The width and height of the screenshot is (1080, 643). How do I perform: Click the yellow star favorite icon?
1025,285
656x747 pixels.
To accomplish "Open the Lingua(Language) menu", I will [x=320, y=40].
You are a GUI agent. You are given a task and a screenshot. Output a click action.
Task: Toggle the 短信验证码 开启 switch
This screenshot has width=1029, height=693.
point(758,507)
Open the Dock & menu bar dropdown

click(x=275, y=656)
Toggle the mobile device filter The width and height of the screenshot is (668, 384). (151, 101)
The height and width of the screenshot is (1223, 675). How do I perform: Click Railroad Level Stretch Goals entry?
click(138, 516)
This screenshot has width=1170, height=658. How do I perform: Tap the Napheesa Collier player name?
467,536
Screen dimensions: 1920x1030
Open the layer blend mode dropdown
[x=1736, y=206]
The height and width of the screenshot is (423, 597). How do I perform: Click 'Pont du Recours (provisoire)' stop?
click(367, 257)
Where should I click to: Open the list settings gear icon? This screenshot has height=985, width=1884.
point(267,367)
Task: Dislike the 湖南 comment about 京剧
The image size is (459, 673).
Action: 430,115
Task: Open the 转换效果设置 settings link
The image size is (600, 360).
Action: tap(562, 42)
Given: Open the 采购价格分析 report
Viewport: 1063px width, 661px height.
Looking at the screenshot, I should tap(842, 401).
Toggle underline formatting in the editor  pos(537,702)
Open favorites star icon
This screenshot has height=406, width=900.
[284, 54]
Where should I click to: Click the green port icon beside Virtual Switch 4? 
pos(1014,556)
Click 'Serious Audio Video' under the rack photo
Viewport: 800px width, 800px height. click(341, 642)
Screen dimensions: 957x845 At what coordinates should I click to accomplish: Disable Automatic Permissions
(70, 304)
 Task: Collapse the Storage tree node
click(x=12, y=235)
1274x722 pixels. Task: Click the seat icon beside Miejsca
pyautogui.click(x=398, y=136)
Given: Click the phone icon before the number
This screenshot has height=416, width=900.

______

Task requirements:
In the records above, copy exactly the lines from the one that contains "Viewport: 1063px width, 661px height." through the last, and nothing else.

Task solution:
Viewport: 1063px width, 661px height.
Looking at the screenshot, I should tap(842, 401).
Toggle underline formatting in the editor  pos(537,702)
Open favorites star icon
This screenshot has height=406, width=900.
[284, 54]
Where should I click to: Click the green port icon beside Virtual Switch 4? 
pos(1014,556)
Click 'Serious Audio Video' under the rack photo
Viewport: 800px width, 800px height. click(341, 642)
Screen dimensions: 957x845 At what coordinates should I click to accomplish: Disable Automatic Permissions
(70, 304)
 Task: Collapse the Storage tree node
click(x=12, y=235)
1274x722 pixels. Task: Click the seat icon beside Miejsca
pyautogui.click(x=398, y=136)
Given: Click the phone icon before the number
This screenshot has height=416, width=900.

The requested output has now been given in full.